1. What is a Signal? Analog vs Digital
- Analog: Continuous in time & amplitude (e.g., human voice pressure wave → microphone voltage). Infinite possible values. Very sensitive to noise/amplification distortion.
- Digital: Discrete in time (sampled) and amplitude (quantized to bits). Only finite values (usually binary levels). Noise-tolerant because small perturbations don’t change 0 → 1 if threshold is good. Almost all modern telecom is digital after the antenna.
Trade-off
Analog = potentially higher fidelity but fragile.
Digital = robust, compressible, correctable → but needs bandwidth for bits.
2. Energy vs Power Signals
-
Energy signal: Finite total energy → ∫ s(t) ² dt < ∞ (e.g., one pulse, voice packet) -
Power signal: Finite average power → lim (1/2T) ∫_{-T}^T s(t) ² dt exists and finite (e.g., continuous sinusoid, ongoing data stream)
Most telecom carriers are power signals; bursts/packets are energy signals.
3. Time Domain vs Frequency Domain
Two views of the same thing (thanks, Fourier).
- Time: amplitude vs time (oscilloscope)
- Frequency: power vs frequency (spectrum)
Every operation has a dual: convolution ↔ multiplication, modulation ↔ frequency shift.
4. Bandwidth
The “width” of frequencies the signal occupies or the channel allows.
- Baseband signal (around 0 Hz): e.g., voice 300–3400 Hz → ~3 kHz bandwidth
- Passband: centered at carrier fc (e.g., 2.4 GHz Wi-Fi) but still has bandwidth B
Shannon-Hartley theorem (fundamental limit):
C = B × log₂(1 + SNR) bits/s
→ More bandwidth or better SNR = more capacity.
This is why 5G uses huge bandwidths (up to 400 MHz channels) and massive MIMO to push SNR.
5. Noise – AWGN
Additive White Gaussian Noise = ideal thermal noise model.
- Additive: adds to signal
- White: flat power spectrum (equal power per Hz)
- Gaussian: amplitude follows bell curve
Real world has other noises (interference, phase noise, quantization), but AWGN is starting point.
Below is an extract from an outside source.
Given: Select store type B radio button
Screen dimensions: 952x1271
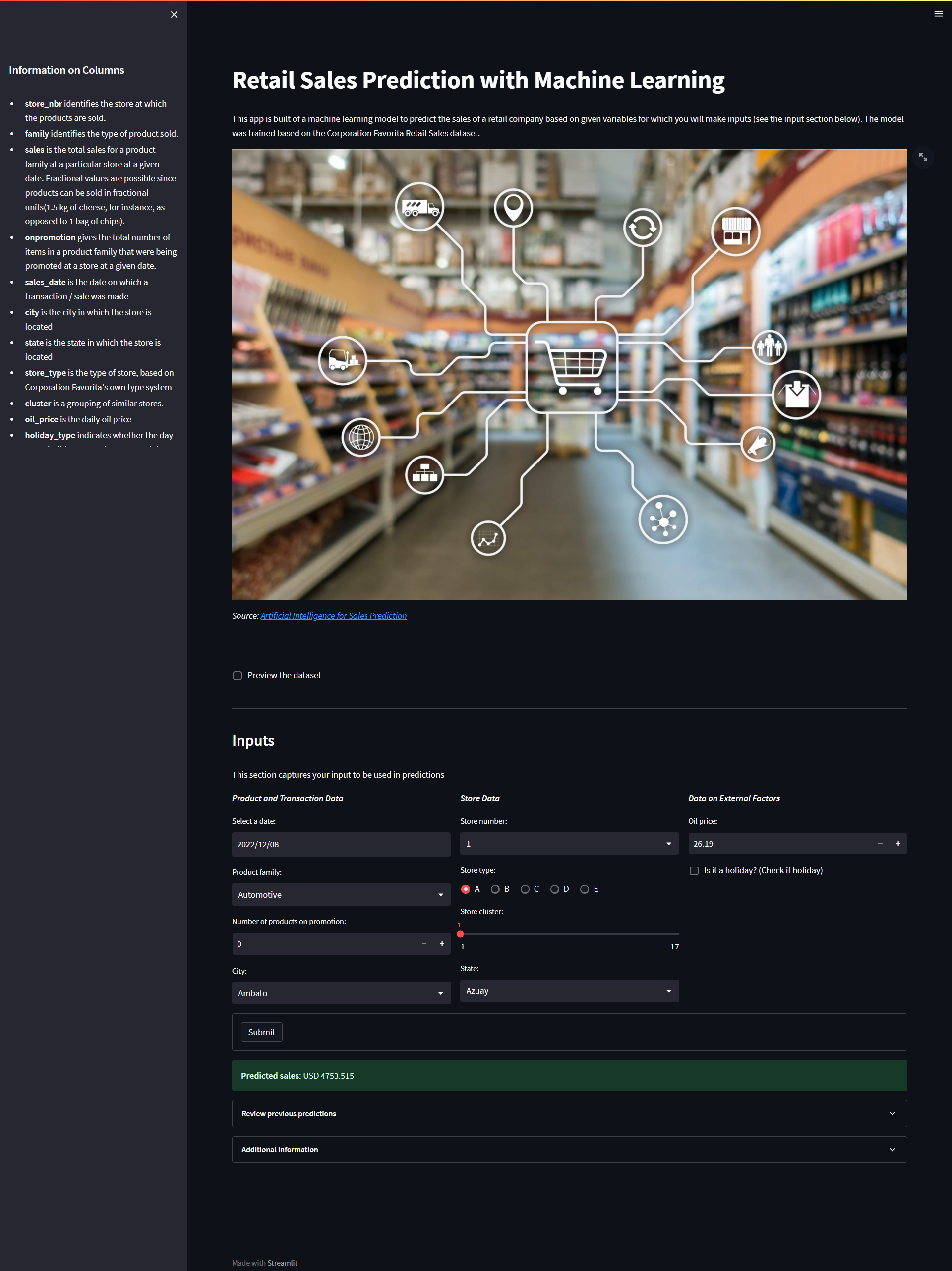Looking at the screenshot, I should [495, 889].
6. SNR (Signal-to-Noise Ratio)
SNR = signal power / noise power (usually in dB: 10 log₁₀(S/N)).
- Good cellular call: ~10–20 dB
- High-speed Wi-Fi/5G: can be 30+ dB in good conditions
- Below ~0 dB → signal buried in noise, but coding/spreading can still recover (spread-spectrum)
7. BER (Bit Error Rate)
Probability a received bit is wrong.
- Voice: BER ~10^{-3} tolerable
- Data: 10^{-5} to 10^{-12} needed (retransmissions + coding fix residual)
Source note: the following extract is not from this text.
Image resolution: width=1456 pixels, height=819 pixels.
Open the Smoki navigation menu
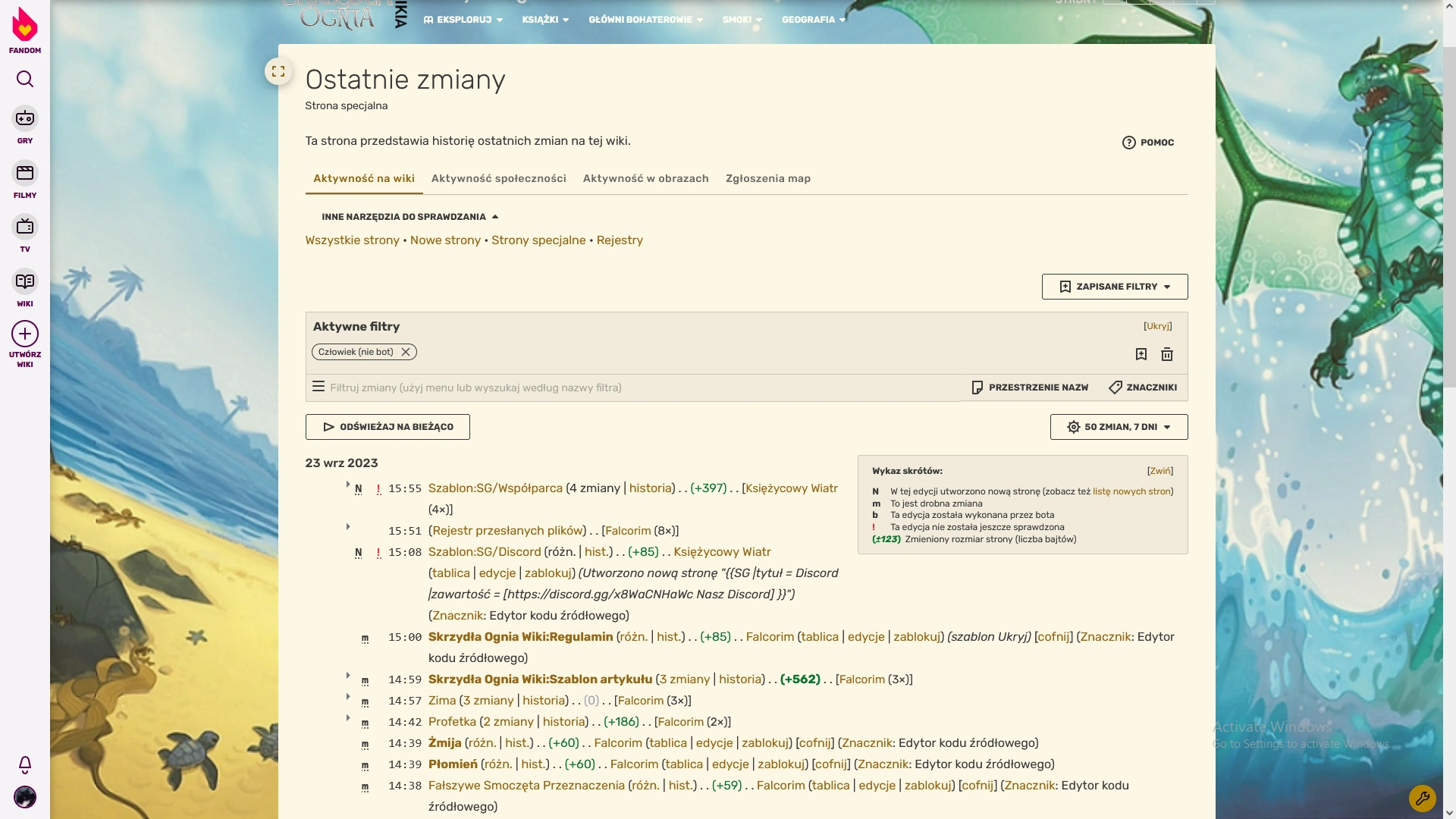742,20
BER vs SNR curves are the famous “waterfall” plots you see everywhere in telecom papers.
Key Unifying Concept
Telecommunication is engineering under constraints:
limited bandwidth, limited power, lots of noise, multipath, mobility → use math (Fourier, complex, probability) to squeeze maximum reliable bits through.